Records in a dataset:
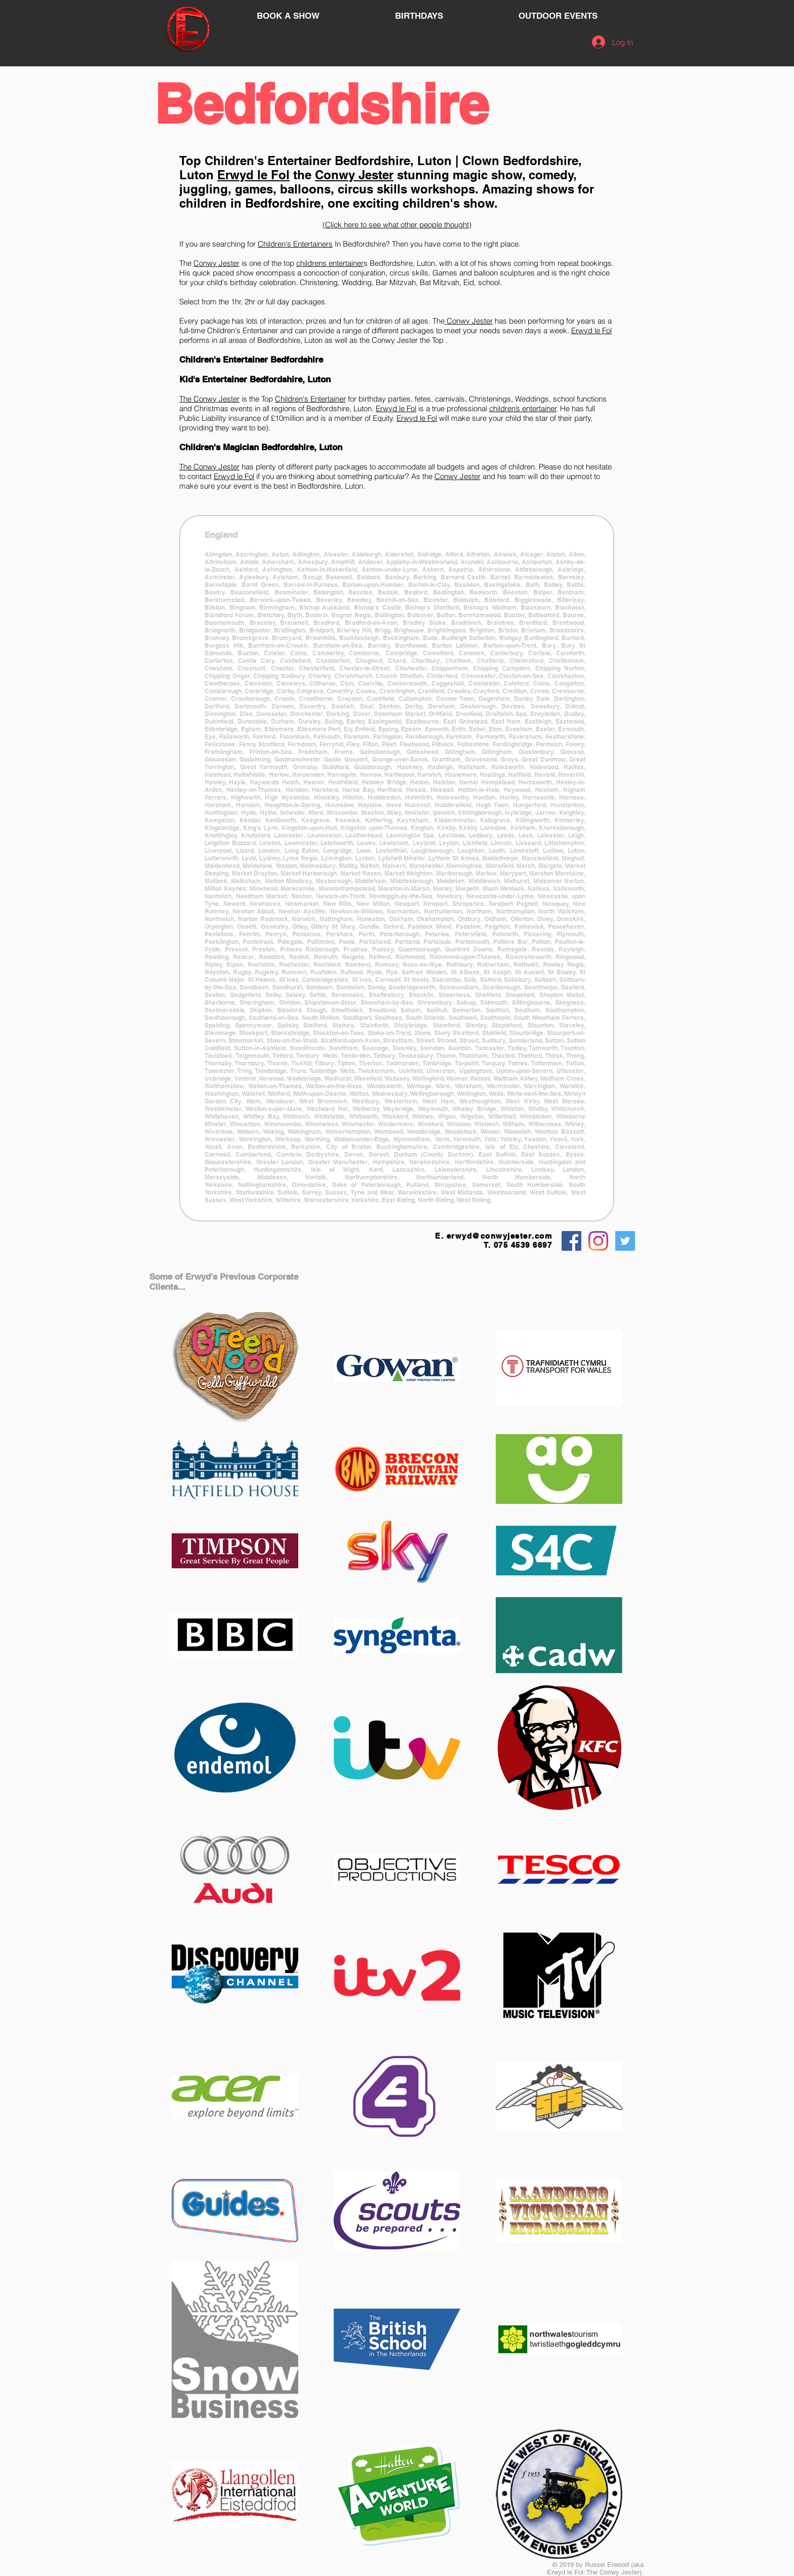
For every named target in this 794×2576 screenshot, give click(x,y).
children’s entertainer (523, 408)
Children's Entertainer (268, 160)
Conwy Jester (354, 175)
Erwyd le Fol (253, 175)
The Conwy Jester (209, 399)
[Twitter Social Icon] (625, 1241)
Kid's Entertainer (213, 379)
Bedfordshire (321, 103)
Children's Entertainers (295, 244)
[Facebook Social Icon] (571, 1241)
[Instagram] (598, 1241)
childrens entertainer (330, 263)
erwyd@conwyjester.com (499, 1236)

---

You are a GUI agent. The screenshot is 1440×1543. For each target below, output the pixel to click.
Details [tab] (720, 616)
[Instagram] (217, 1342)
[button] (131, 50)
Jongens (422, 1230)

==

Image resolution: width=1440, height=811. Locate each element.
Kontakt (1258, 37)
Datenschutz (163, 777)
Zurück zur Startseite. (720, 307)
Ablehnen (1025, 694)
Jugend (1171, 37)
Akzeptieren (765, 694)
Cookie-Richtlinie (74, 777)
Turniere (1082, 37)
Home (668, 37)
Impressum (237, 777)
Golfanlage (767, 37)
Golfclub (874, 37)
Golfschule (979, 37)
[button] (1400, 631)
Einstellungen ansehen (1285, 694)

__YOUR GOAL__:
Can you convert the material into a two-column CSV with the headers "target" and "click_point", one row per line, each value in its own quoted field with line breaks replaced by spaces? Begin at the line that has "Golfclub (874, 37)" and stop after the line that has "Einstellungen ansehen (1285, 694)".

__EXPECTED OUTPUT__:
target,click_point
"Golfclub","(874, 37)"
"Golfschule","(979, 37)"
"[button]","(1400, 631)"
"Einstellungen ansehen","(1285, 694)"